Sortie en 1972 dans son pays d'origine, il aura fallu attendre 2004 pour que Glénat nous le propose. L'éditeur avait alors une politique de sortir certains titres cultes comme celui-ci et Lamu dans une édition modeste à la japonaise, ce qu'on appelle le format "bunko", un petit format concentré. C'est dans cette édition que j'ai acquis l'oeuvre avant d'apprendre qu'elle aurait droit en 2021 à une édition plus confortable pour la lecture. Dommage pour moi. Pour les amateurs, n'hésitez pas à vous dirigez plutôt vers cette nouvelle édition qui vous permettra de mieux apprécier l'oeuvre.
Cette oeuvre en 6 tomes doubles chez nous mais 11 à l'origine, est vraiment fondatrice. Elle a inspirée de nombreux auteurs depuis comme le célébrissime Minetaro et son Dragon Head, et dès qu'on plonge dans ses pages cela nous rappelle tout un tas d'autres lectures. Cependant,
Umezu a vraiment sa patte à lui qui en fait une oeuvre unique.
Avec une narration très resserrée, il nous embarque dans une folle aventure qui avance à 100 à l'heure où toute une école primaire disparaît du jour au lendemain de l'emplacement où elle était, ce qui est un grand mystère pour ceux qui restent, et en encore plus grand mystère pour ceux qui ont disparu avec l'école.

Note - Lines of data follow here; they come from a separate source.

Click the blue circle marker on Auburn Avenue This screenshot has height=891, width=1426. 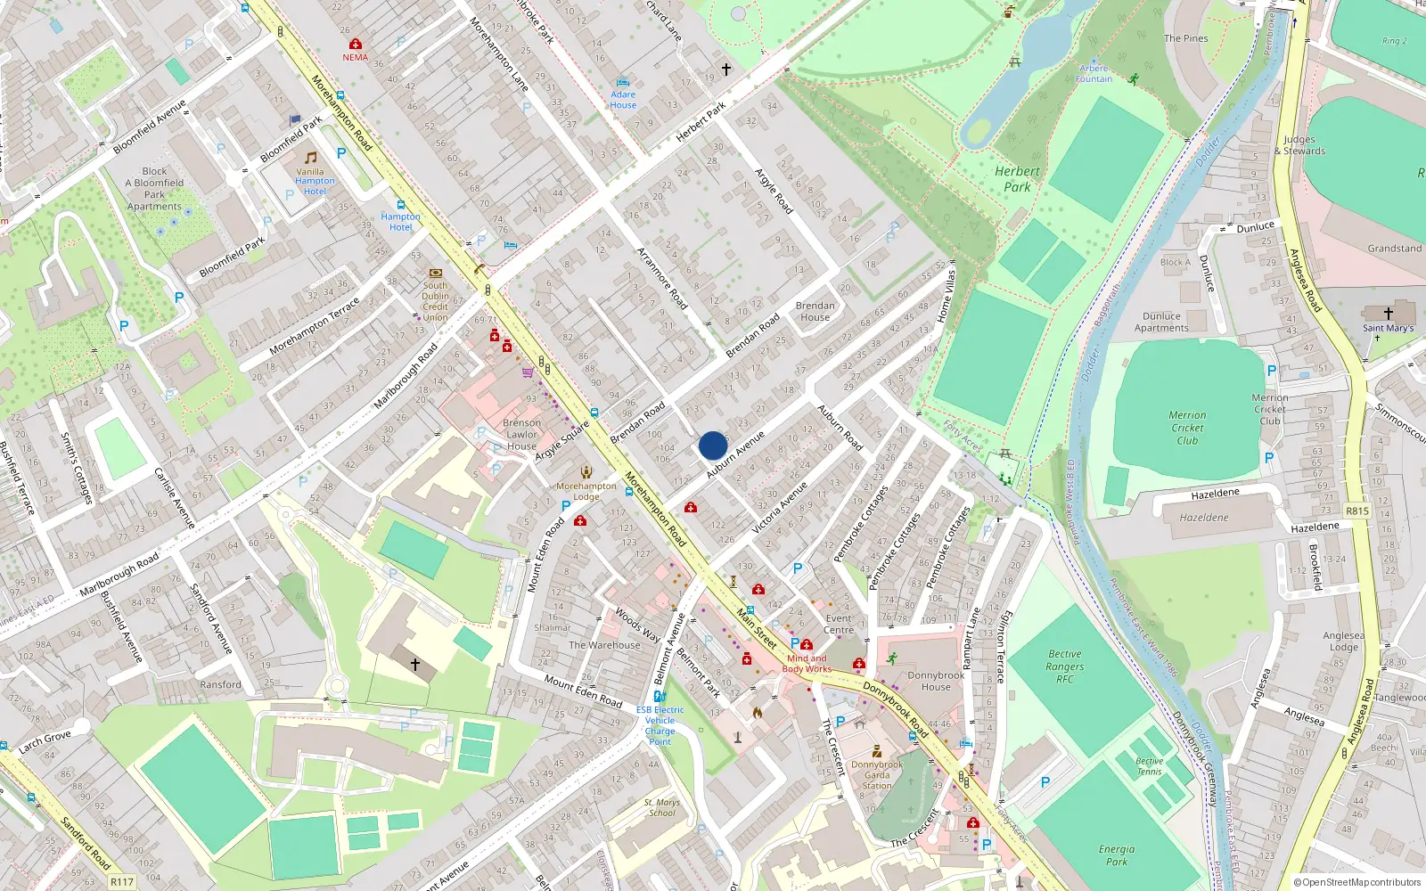coord(713,446)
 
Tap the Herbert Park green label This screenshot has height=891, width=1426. coord(1017,179)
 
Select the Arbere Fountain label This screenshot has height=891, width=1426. coord(1094,74)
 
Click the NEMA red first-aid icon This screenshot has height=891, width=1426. coord(356,44)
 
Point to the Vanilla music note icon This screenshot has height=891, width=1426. coord(311,158)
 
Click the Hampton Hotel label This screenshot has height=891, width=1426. coord(400,222)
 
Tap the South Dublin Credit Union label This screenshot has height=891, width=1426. coord(435,301)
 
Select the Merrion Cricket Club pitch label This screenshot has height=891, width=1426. coord(1187,428)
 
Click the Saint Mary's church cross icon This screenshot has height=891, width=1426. coord(1388,314)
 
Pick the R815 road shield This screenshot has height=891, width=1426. coord(1356,511)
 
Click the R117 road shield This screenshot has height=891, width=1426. coord(122,882)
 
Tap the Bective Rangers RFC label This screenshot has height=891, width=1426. coord(1064,666)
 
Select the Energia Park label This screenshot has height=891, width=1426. coord(1117,855)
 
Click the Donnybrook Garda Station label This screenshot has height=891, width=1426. coord(877,775)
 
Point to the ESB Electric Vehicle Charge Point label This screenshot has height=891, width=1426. coord(660,725)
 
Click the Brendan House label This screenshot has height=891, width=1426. coord(815,311)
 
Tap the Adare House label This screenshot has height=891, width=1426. coord(623,100)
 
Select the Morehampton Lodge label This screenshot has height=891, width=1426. coord(586,491)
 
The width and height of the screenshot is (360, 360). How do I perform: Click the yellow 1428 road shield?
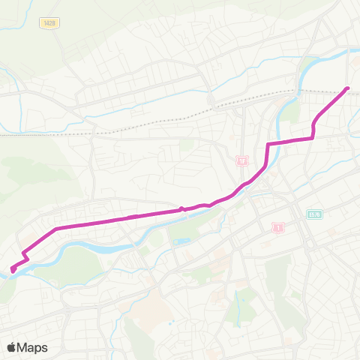pyautogui.click(x=50, y=23)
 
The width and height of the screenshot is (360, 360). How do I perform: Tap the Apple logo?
pyautogui.click(x=12, y=347)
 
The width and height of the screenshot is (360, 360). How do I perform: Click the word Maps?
pyautogui.click(x=33, y=347)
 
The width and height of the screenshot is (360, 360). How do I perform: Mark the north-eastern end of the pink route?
pyautogui.click(x=347, y=89)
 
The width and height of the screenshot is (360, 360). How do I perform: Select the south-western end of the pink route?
pyautogui.click(x=13, y=269)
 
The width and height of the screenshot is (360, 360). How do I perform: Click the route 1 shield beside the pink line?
pyautogui.click(x=242, y=161)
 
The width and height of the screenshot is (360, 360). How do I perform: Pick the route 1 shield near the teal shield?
pyautogui.click(x=278, y=226)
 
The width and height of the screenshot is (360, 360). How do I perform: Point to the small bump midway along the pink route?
pyautogui.click(x=182, y=209)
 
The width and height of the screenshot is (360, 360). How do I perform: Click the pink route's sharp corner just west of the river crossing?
pyautogui.click(x=268, y=143)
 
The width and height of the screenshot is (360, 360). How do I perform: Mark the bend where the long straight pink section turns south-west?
pyautogui.click(x=57, y=227)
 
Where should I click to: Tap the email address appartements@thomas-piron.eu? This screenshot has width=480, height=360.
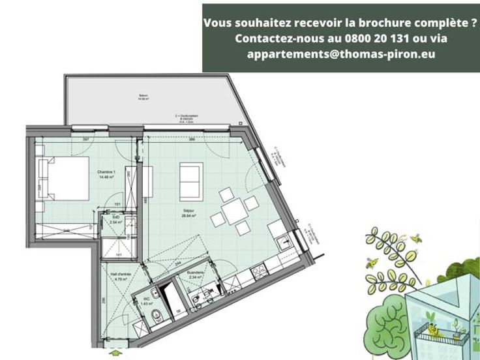[x=341, y=55]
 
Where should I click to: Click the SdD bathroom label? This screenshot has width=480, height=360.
[x=115, y=219]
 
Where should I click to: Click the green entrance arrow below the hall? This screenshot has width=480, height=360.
[x=116, y=353]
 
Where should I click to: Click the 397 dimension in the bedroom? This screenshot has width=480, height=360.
[x=85, y=139]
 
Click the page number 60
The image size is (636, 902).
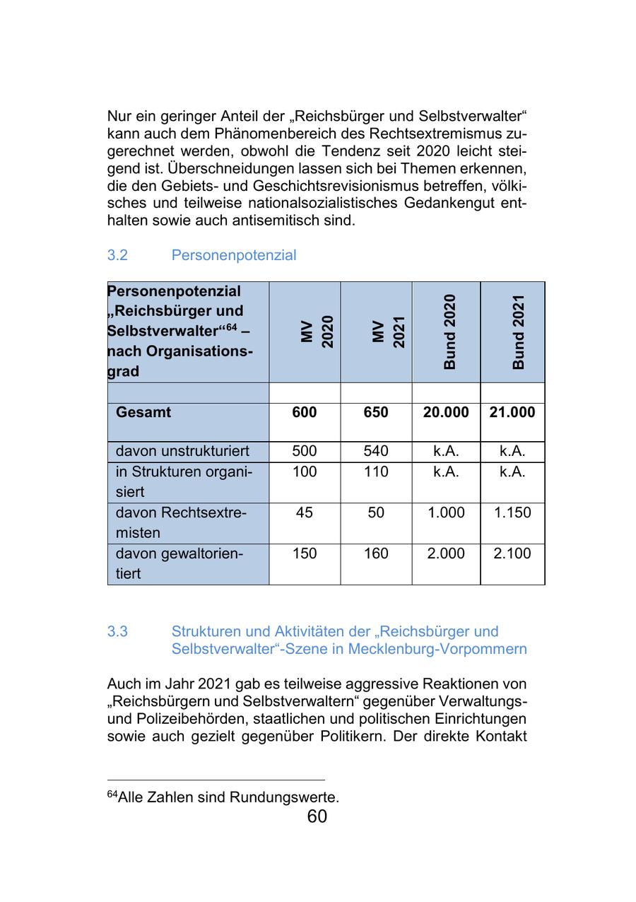317,817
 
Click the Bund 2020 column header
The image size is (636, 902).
449,332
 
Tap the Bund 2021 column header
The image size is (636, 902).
519,332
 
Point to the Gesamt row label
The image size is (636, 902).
143,412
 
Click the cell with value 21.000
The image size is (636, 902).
512,412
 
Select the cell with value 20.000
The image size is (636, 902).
446,412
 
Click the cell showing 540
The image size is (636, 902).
376,451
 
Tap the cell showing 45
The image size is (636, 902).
305,512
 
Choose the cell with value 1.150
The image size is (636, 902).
512,512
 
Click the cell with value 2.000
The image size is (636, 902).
446,554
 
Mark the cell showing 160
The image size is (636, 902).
376,554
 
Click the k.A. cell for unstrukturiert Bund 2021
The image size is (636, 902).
512,451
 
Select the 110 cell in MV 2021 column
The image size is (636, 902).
376,472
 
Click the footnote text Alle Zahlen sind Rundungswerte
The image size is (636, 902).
228,797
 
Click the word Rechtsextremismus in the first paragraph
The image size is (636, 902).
438,133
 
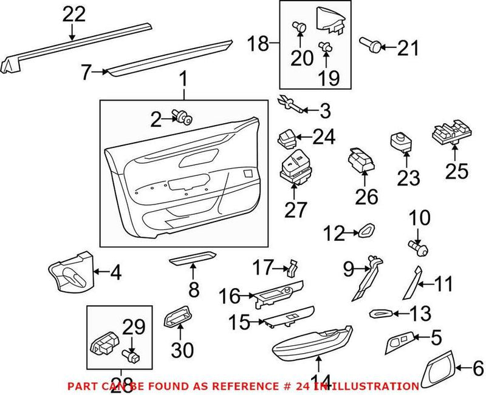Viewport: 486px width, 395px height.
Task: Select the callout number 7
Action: point(86,73)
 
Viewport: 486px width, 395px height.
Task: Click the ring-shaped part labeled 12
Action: point(367,231)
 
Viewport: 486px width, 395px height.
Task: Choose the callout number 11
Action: point(444,283)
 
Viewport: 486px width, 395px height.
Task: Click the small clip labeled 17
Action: point(293,266)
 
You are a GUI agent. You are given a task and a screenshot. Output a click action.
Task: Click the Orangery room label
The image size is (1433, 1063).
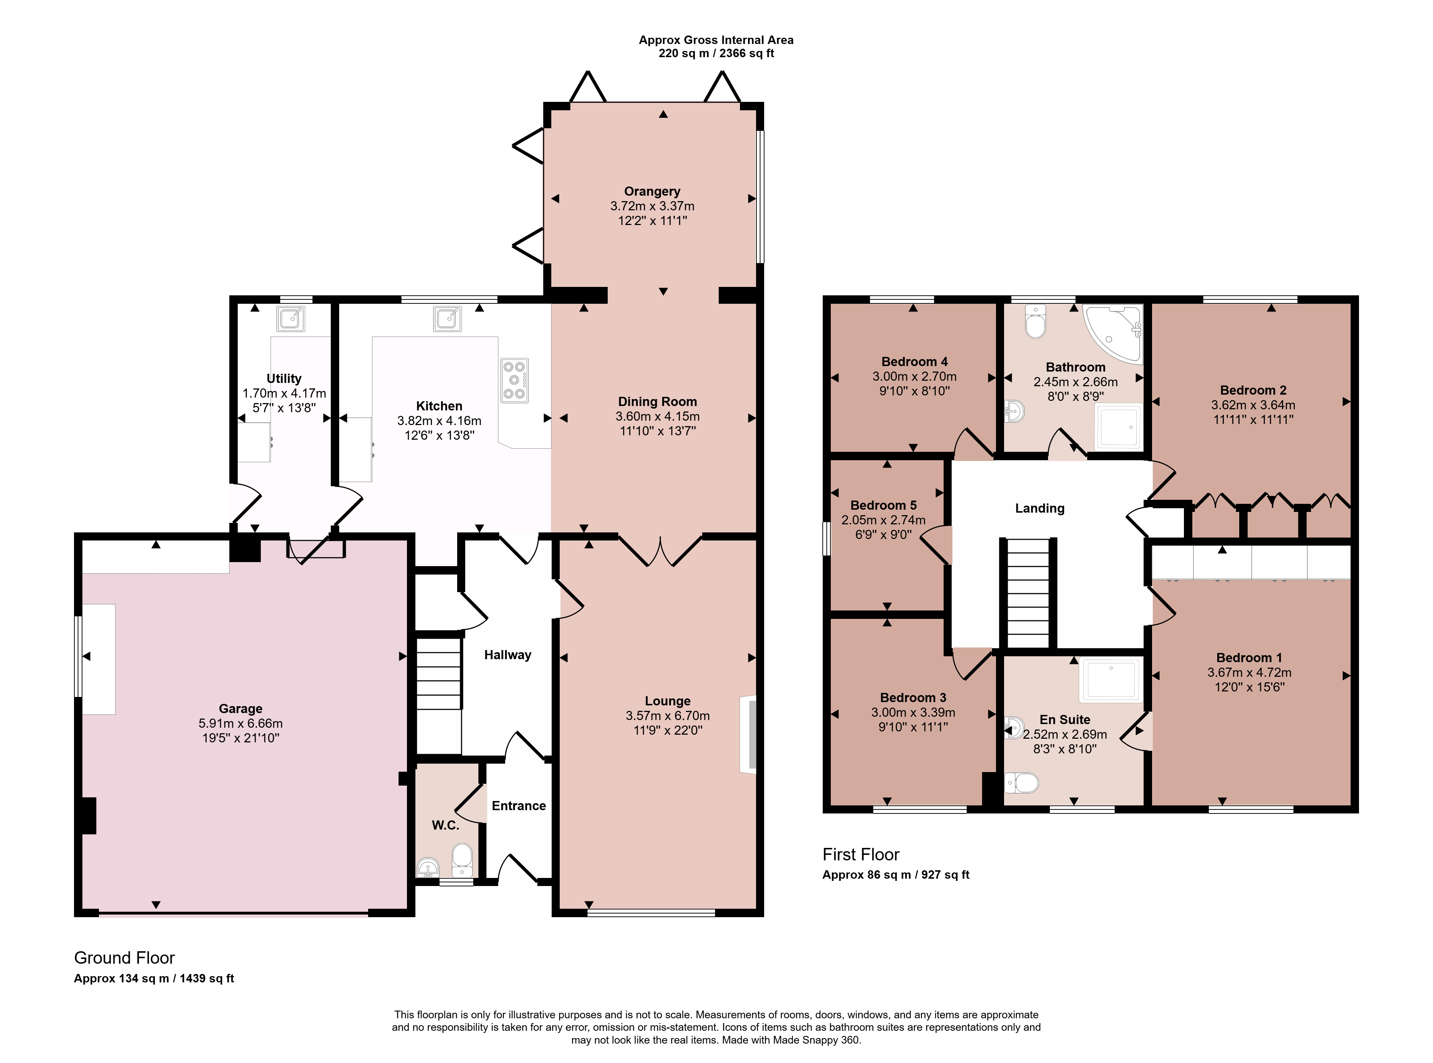[x=652, y=191]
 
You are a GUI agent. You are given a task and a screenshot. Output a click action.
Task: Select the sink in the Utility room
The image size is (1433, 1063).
[x=291, y=318]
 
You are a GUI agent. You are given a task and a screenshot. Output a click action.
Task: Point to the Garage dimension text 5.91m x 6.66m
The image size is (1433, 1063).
[x=241, y=723]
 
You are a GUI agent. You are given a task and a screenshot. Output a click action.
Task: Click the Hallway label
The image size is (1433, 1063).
[x=507, y=655]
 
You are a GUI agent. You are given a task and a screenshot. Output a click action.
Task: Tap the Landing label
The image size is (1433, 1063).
[x=1039, y=508]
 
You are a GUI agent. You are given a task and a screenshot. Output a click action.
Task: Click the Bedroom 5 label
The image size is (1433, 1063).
[x=883, y=506]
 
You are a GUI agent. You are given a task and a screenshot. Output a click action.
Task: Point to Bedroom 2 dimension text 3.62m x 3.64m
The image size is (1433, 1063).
[x=1253, y=405]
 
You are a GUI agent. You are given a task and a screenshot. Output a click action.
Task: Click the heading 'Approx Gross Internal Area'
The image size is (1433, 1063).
[x=716, y=40]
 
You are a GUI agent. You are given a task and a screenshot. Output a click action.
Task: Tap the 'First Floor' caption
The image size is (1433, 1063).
[x=860, y=855]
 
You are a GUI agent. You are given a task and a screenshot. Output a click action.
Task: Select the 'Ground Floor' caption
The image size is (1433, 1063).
[x=124, y=958]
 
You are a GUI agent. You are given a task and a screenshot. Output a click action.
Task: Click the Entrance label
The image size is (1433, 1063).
[x=518, y=806]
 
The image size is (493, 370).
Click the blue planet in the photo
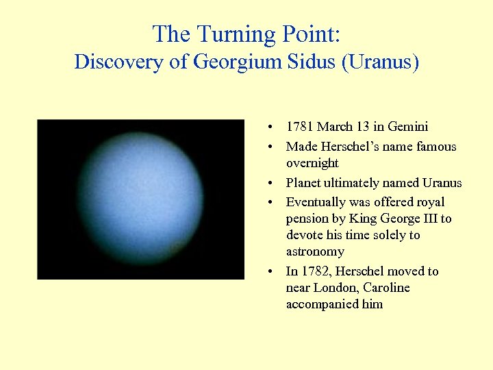click(x=140, y=199)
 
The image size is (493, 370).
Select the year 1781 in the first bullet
click(x=300, y=127)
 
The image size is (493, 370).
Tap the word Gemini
click(x=407, y=127)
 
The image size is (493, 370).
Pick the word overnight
click(x=312, y=163)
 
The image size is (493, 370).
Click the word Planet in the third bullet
click(x=303, y=183)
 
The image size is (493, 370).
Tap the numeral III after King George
click(x=427, y=219)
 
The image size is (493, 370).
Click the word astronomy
click(x=315, y=251)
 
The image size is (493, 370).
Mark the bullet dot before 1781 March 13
click(x=272, y=127)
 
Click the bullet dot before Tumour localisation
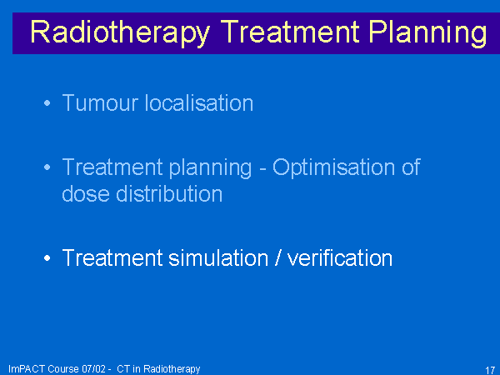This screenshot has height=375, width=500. click(48, 103)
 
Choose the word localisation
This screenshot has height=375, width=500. click(199, 103)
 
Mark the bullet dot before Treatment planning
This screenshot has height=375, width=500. click(48, 168)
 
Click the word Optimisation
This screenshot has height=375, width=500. click(333, 168)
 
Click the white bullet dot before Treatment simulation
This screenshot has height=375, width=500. click(48, 258)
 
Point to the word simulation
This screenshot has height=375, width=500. click(218, 258)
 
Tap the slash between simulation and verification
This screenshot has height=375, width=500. click(278, 258)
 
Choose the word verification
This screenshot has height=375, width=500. click(340, 258)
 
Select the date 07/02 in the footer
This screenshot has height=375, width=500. click(93, 369)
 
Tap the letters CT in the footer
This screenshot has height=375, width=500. click(123, 369)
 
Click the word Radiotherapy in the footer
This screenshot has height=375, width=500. click(172, 369)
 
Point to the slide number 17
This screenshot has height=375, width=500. click(490, 370)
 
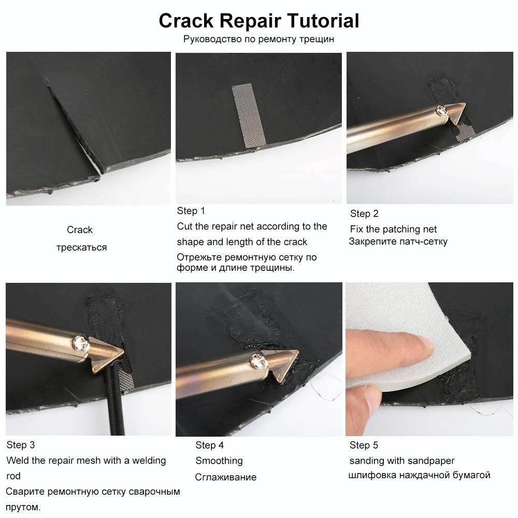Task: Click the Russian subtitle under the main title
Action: pyautogui.click(x=258, y=39)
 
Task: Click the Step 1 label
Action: pyautogui.click(x=191, y=211)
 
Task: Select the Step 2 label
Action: pyautogui.click(x=364, y=213)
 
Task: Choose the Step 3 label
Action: pyautogui.click(x=21, y=445)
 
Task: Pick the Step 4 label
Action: pyautogui.click(x=209, y=445)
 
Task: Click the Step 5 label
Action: pyautogui.click(x=364, y=445)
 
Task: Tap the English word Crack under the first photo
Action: pyautogui.click(x=80, y=230)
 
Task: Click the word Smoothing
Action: pyautogui.click(x=219, y=461)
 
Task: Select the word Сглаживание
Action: pyautogui.click(x=225, y=478)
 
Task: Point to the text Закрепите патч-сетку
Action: pyautogui.click(x=398, y=241)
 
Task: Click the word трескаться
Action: pyautogui.click(x=81, y=248)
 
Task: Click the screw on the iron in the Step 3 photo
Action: pyautogui.click(x=80, y=341)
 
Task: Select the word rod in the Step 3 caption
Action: pyautogui.click(x=13, y=476)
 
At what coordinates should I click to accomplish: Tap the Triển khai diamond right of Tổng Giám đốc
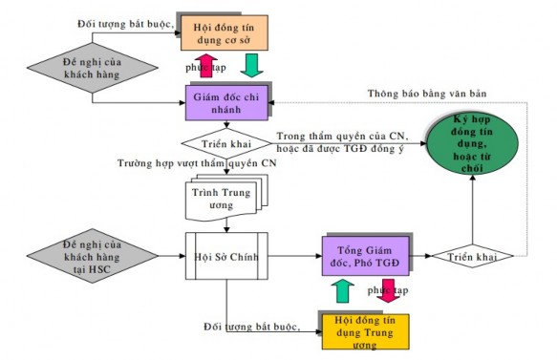(471, 257)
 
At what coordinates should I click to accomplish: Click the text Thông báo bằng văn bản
(429, 93)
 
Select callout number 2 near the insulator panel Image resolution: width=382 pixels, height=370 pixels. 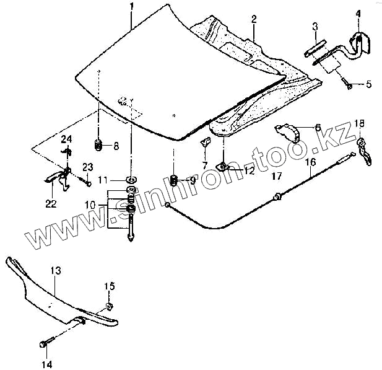(x=254, y=19)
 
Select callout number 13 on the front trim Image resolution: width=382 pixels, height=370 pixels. (x=56, y=271)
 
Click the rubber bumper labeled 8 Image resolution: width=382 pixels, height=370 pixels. (x=97, y=146)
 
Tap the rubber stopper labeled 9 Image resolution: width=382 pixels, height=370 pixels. (x=174, y=180)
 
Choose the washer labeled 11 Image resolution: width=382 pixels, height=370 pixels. (x=131, y=180)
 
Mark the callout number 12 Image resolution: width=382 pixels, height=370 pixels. (x=248, y=172)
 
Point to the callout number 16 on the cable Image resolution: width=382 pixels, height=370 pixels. (x=311, y=162)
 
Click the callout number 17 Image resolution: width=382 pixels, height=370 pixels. (x=277, y=175)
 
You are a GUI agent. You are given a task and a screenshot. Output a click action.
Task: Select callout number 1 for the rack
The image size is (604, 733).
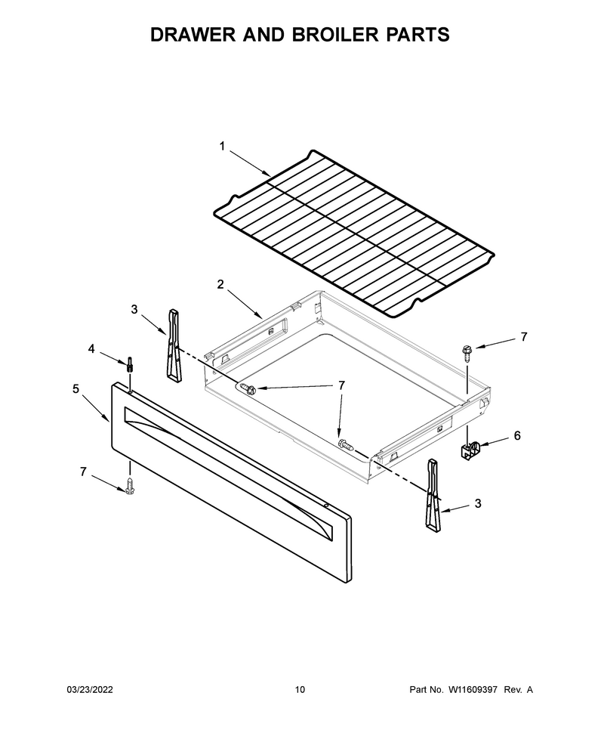[x=223, y=147]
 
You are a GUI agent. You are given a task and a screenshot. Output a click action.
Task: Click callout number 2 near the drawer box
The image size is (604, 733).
[x=220, y=284]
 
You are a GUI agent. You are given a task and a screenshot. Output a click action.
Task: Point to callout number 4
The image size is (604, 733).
[x=91, y=348]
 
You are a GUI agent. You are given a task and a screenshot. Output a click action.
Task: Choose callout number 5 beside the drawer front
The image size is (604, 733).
[x=76, y=389]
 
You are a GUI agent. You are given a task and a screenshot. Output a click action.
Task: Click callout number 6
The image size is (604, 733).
[x=517, y=436]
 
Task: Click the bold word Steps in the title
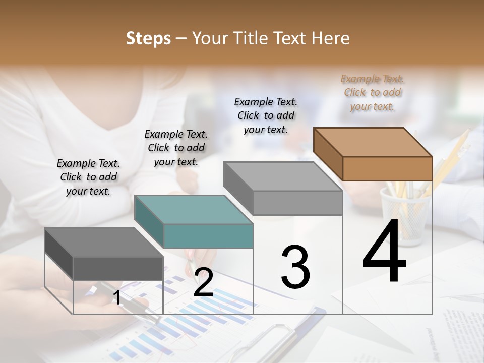148,38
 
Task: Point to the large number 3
295,267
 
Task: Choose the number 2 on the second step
203,282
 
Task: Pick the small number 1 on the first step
117,298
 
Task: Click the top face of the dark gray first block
104,243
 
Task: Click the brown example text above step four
372,93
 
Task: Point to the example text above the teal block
176,148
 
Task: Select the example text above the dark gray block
88,177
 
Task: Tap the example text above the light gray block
266,115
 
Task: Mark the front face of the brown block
387,168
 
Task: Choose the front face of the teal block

C'est ceux-ci que nous allons suivre dans ce premier tome, les enfants aussi bien que les adultes de l'école, et l'auteur ne va rien nous épargner.
Dans une dynamique d'opposition de la jeunesse aux adultes,
Umezu offre une histoire très crue où face à la panique normale occasionnée par l'étrange phénomène qu'ils vivent, adultes comme enfants vont perdre la tête, mais encore plus les premiers. Alors amateurs d'éducation positive, fuyez ce titre où les sévices corporels à vos chérubins seront nombreux. L'auteur capture toute la folie qui s'empare de ces adultes désoeuvrés qui croyaient être maître de la situation et ne le sont plus du jour au lendemain. Ils craquent littéralement sous nos yeux, se conduisant comme des être abjects, de celui qui blesse son fils pour faire peur aux autres et les empêcher de sortir, à celui qui s'accapare la cantine et sa nourriture et tant pis si les enfants meurent de faim, sans parler de celui qui tue ses camarades pour être le seul aux commandes. L'auteur va loin.
Et que font les enfants ? Ils sont présentés comme une sorte de voix de la raison pour le moment, ceux qui prennent calmement les choses et tentent d'explorer, d'avancer pas à pas. Pourtant, c'est eux que la panique saisit en premier et c'est d'autant mieux rendu sous le trait très poupin dont l'auteur les affuble. L'horreur de la situation frappe ainsi encore plus. Cependant même s'ils ont peur, leurs réactions ne sont jamais trop exagérées dans l'ensemble contrairement aux adultes et on les voit développer une belle attitude en vue de survivre.
Il faut bien ça face au mystère qui les enserre, car clairement l'auteur a mis le paquet ici, s'inspirant d'un fantastique et d'une SF de la première moitié du XXe siècle. Il transporte leur école dans un environnement hostile où ils sont coupés de tout et tous. Plus d'électricité, plus d'eau, plus de moyen de communication et même plus de route ou d'environnement immédiat autre que ce drôle de sable aux allures de mort qui les entoure. C'est glaçant. Minetaro reprendra cela avec succès dans les débuts de Dragon Head et je trouve toujours ça aussi saisissant. Quand on comprend vaguement où ils peuvent être, cela ne change rien à l'angoisse et notre envie de savoir ce qu'il s'est passé et comment s'en sortir est encore plus grande.
On comprend donc rapidement comment ce titre aussi efficace que percutant et dérangeant a pu devenir culte et inspirer bien des auteurs.
Umezu y fait preuve d'une narration dynamique, stressante et angoissante parfaitement maîtrisée où l'angoisse et la peur montent de page en page. Il mélange thèmes de SF et de société avec cette opposition adultes-enfants qui laisse présager des scènes encore bien dures. La révolte gronde mais sera-t-elle ce qu'il faut pour se sortir de là ? J'ai hâte de poursuivre pour voir.